Print out the entries from the line containing "Instruction: Mark Minor as Deprecated" through the last line, exactly, and print nothing else. Pictures are not copied.

■ **Data provided**:

━━━━━━━━━━━━━━━━━━━━━━━━━━━━━━

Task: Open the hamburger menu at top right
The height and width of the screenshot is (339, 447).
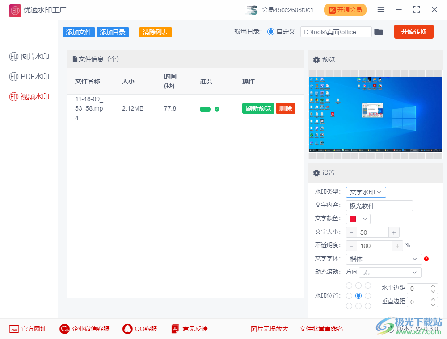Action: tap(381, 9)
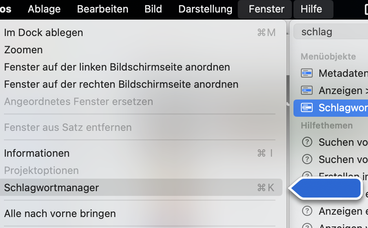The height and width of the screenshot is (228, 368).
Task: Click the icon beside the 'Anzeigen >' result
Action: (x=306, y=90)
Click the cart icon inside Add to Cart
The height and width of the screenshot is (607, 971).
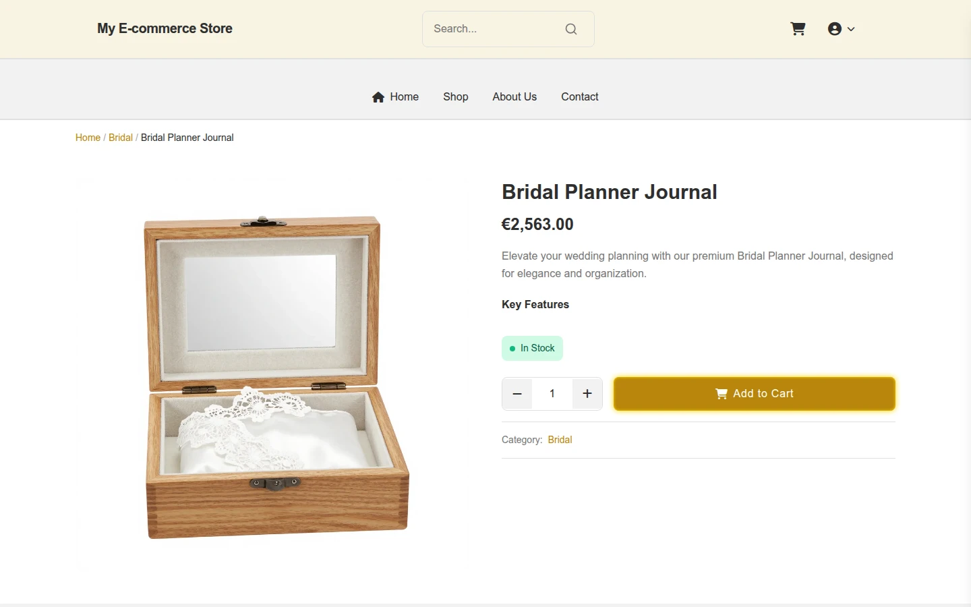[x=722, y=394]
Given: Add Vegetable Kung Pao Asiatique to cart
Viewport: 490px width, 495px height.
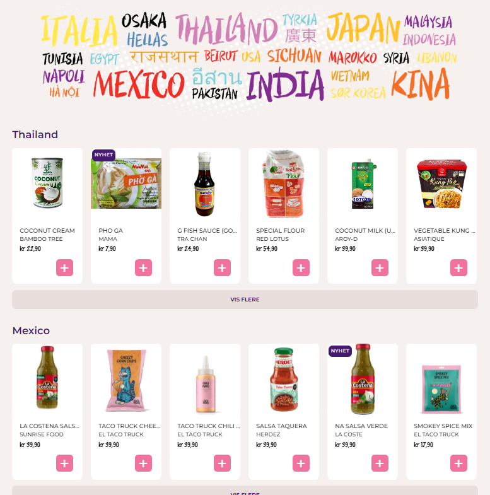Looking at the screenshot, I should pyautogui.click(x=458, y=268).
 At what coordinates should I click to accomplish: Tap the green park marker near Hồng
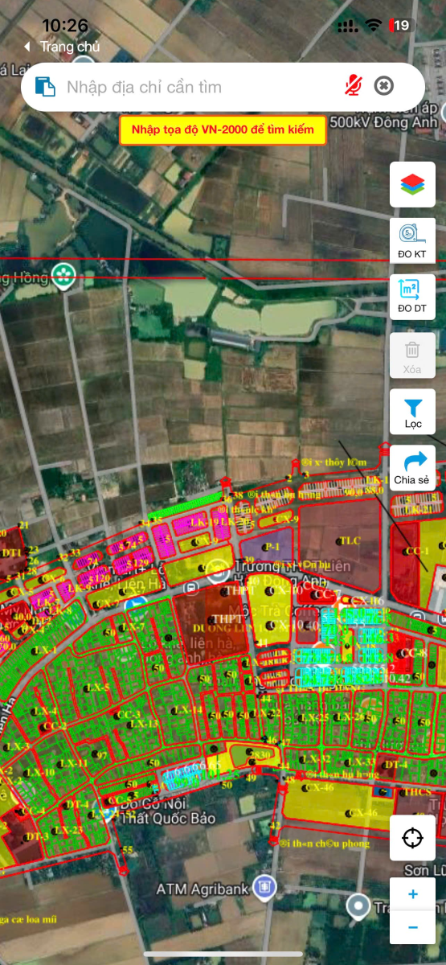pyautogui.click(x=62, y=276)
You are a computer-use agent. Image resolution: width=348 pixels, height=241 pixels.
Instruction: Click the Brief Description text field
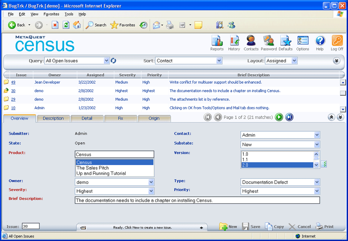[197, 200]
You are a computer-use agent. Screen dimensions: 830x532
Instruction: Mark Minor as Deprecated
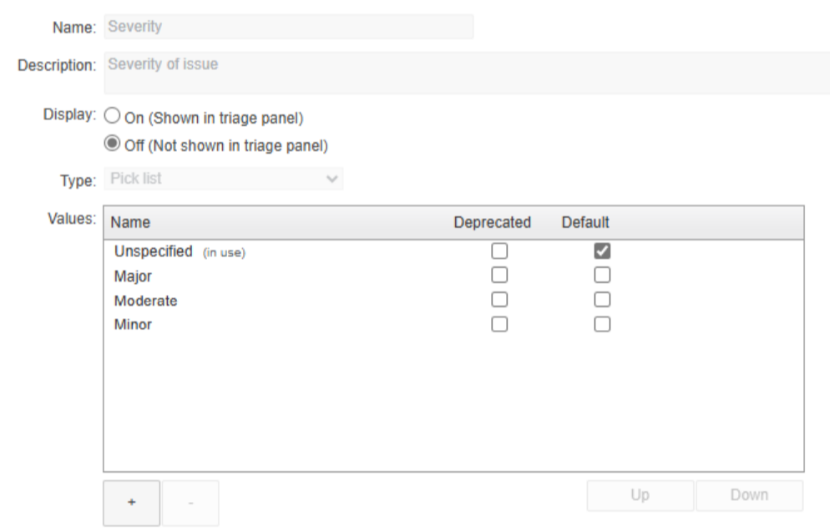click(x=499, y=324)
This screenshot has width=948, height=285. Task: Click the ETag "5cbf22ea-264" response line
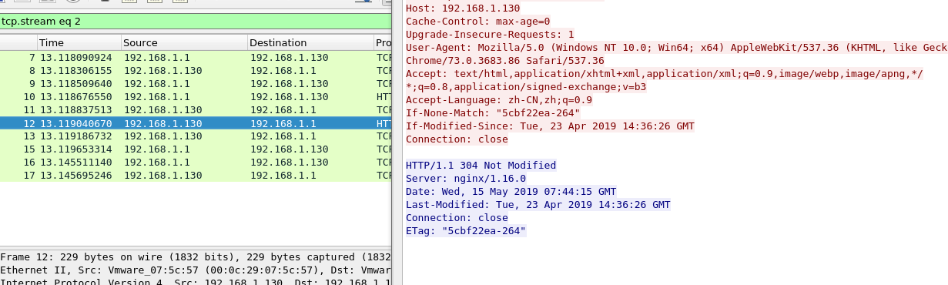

━━━━━━━━━━━━━━━━━━━━━━━━━━━━━━

■ **The answer**:
Instruction: Mark Minor as Deprecated
click(x=499, y=324)
This screenshot has width=948, height=285. Task: Click the ETag "5cbf22ea-264" response line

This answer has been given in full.